- Work order -
Look over the listing below and say how many of its lines include the string "pixel"; give no more than that number.
╭─ Records to use
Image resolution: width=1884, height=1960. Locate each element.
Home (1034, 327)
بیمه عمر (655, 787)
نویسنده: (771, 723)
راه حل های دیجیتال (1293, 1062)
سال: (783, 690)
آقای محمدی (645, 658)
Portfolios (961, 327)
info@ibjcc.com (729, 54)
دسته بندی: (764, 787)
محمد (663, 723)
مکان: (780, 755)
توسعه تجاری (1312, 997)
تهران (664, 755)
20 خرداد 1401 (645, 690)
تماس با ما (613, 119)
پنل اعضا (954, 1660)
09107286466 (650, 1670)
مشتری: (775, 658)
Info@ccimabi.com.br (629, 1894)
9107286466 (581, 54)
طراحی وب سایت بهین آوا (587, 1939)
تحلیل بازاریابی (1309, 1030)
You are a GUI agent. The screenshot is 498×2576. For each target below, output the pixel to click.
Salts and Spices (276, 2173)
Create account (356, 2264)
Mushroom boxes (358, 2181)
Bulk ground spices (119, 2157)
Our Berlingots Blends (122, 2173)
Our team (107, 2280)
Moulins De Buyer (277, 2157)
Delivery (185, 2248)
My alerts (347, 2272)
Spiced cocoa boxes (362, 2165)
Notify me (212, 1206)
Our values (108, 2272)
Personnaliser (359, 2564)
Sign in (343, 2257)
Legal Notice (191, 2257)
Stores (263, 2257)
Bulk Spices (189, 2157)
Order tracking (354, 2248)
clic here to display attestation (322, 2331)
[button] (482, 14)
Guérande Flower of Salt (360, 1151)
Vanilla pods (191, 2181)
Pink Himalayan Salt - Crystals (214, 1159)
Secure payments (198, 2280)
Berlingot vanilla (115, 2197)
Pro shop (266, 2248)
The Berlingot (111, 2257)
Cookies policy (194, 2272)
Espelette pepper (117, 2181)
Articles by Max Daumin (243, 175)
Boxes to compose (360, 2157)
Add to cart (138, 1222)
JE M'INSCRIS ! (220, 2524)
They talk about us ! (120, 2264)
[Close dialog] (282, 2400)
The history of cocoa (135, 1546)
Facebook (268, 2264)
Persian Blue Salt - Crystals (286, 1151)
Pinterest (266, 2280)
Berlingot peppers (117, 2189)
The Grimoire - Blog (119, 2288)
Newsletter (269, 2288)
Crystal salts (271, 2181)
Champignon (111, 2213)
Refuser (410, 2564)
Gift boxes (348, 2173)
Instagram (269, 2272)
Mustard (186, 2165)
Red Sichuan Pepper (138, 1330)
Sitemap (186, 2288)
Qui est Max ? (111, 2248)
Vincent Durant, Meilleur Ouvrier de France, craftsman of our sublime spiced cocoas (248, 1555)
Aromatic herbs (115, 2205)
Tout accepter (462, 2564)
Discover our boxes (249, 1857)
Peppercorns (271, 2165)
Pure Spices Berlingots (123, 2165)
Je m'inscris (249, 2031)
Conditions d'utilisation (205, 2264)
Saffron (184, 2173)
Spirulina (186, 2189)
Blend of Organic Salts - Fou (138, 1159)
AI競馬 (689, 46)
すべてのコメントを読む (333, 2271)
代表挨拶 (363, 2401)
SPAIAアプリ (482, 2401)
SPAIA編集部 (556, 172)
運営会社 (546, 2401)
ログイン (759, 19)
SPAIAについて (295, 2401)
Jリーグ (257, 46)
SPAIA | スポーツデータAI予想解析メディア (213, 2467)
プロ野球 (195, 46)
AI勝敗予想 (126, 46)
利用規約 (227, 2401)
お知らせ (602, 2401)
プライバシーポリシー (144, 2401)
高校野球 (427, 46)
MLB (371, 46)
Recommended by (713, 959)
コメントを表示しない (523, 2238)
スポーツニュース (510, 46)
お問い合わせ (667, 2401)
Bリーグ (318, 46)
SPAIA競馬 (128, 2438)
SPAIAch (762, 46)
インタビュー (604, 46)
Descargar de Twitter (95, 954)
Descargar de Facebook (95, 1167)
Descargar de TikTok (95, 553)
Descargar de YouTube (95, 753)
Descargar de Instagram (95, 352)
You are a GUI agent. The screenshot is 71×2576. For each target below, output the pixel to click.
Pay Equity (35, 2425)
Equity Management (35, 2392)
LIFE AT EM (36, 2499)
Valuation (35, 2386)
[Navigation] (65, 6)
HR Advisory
╰─
- Response area -
2